Crime and Safety

300 Animals Found in ‘Brutal’ Conditions Rescued from Condemned, Roach-Infested House

Anyone who’s ever taken in needy animals or who has been actively involved in animal rescue knows just what a slippery slope rescue can be, and how a generous heart and the best of intentions can still end up perpetuating some pretty horrible conditions when not tempered with restraint.

Karin Keyes, also known as “Snow White,” earned the nickname because of her love of animals. According to her friends, she’s a kind soul whose heart broke when she learned of a pet store that was closing.

“She found out a pet store was closing and went to rescue the animals because she didn’t want them to be homeless,” friend Danielle Ward said, according to WNBC-TV.

“When she found out an animal was sick or needed a home, she went and took it under her wing, you know, and I guess it got out of control,” Ward added.

Soon, Keyes’ home in Miller Place, Long Island, was overrun with cats, rabbits, snakes, turtles and birds.

The mess was incredible and the state of the house quickly deteriorated. Despite that, Keyes — a licensed social worker — continued to see patients in her home, which was, in the end, the animals’ saving grace.

When Keyes went on a trip, she had patients stop by to care for the animals, WNYW-TV reported.

According to Jed Painter, chief of the Suffolk County District Attorney’s Biological Environmental and Animal Safety Team, one of those patients alerted authorities by tripping a fire alarm.

The sad state of the home and its small but numerous inhabitants was soon known, and soon a rescue was underway.


“You have to wear personal protective equipment because the air is noxious. … You’ve got situations where the cages are stacked so animals can urinate and defecate on animals below,” Painter said.

“You’re going to have things like conjunctivitis, you’re going to have things like hair loss, you’re going to have urine stains, you’re going to have unhealed injuries and scarring and soring.”

“It is a terrible living environment that no animal or human should have to endure.”

The home was condemned. Keyes was arrested and charged with misdemeanor animal cruelty.

Around 300 animals were found in the home, as well as hordes of roaches.
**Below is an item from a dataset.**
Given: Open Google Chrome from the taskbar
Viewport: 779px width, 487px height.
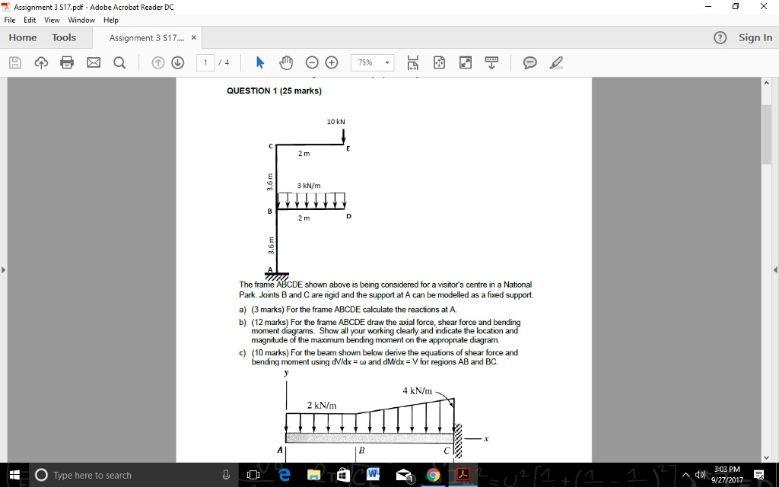Looking at the screenshot, I should 434,474.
The ASPCA stepped in to take the animals to shelters.

“When ASPCA responders arrived on the property, it was clear immediate intervention was necessary to remove hundreds of neglected animals from the inhumane and brutal conditions they were subjected to and provide them with expert care,” ASPCA CEO Matt Bershadker said, according to the ASPCA website.

“The Suffolk County District Attorney’s Office has developed a task force dedicated to helping animals in need, and we commend them for prioritizing efforts to stop animal neglect and cruelty in their communities.

“The ASPCA is proud to support their work by bringing these animals to safety and assisting the prosecutorial case through evidence collection, forensic exams, and legal and investigative support.”